Bunu internette tedâvüle çıkaranların kaynağı ise, muasır / çağdaş Şîi yazarlardan biri olan 1918 doğumlu  Muhammed Salih el-Behrânî  adındaki şahsın, “en-Nemâriku’l-Fâhire ila Tarâiqı’l-Ahire” adlı eseridir. Kendisi bu rivayeti senetsiz-mesnetsiz-me’hazsiz bir şekilde ortaya atmıştır. Hatta Şîîler de ekseriyetle böyle bir bilginin doğruluğuna inanmamaktadırlar.

Netice olarak diyebiliriz ki; fezâil  (amellerin faziletleri)  noktasında dahi, bunun bir kıymet-i harbiyesi yoktur. Tamamen uydurmadır ve İslâm’ın umumi esaslarına / umdelerine ve namazın âdabına da aykırıdır. Zira öncelikle beş vakit namaz, İslâm’ın beş temel şartından biridir; edası da, vaktinde edâ edilmediği-edilemediği takdirde kazası da farzdır ve bu farziyet edille-i şer’iyye-i asliyeden Sünnet’le sabittir. Bazılarının iddia ettiği gibi ‘gereksiz’ değildir. Detaylı bilgi için bkz.

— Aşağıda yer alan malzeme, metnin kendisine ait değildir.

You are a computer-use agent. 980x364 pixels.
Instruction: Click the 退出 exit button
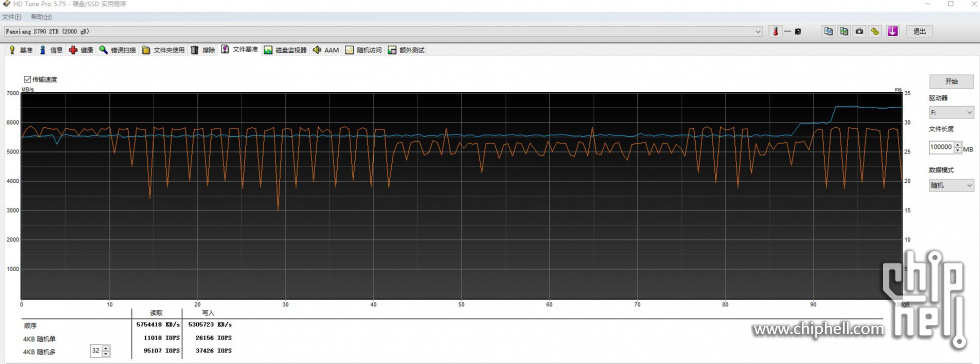919,31
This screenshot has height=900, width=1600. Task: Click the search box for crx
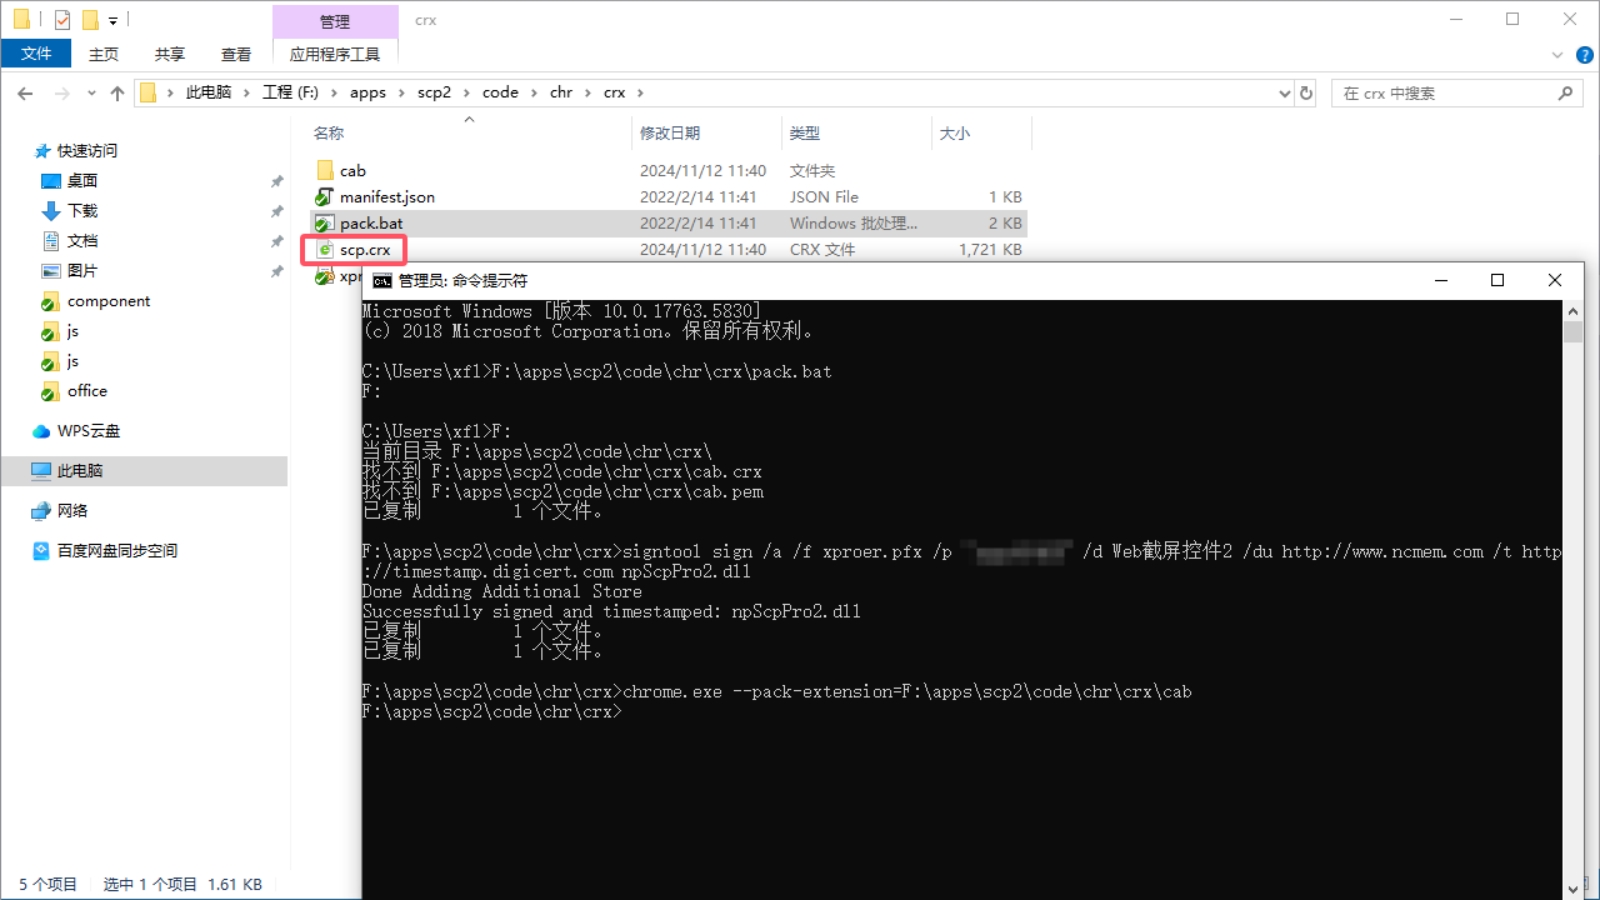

http://halisece.com/sorulara-cevaplar/1197-kaza-namazi-ve-oruc-keffareti-hakkinda-kur-an-da-delil-var-mi.html

Nassla sabit olan bir hususta ise malum olduğu üzere içtihada da yer yoktur.

Varsa itirazı olan, aksini söyleyen, -ki olabilir- onlar da bildiklerini naklederler, bakarız, eğer nakil gerçekten sağlamsa ya da meseleyle alakalı bizim bilmediğimiz, düşünüp akledemediğimiz, dikkatimizden kaçmış olan bir durum varsa da, gereğini yaparız.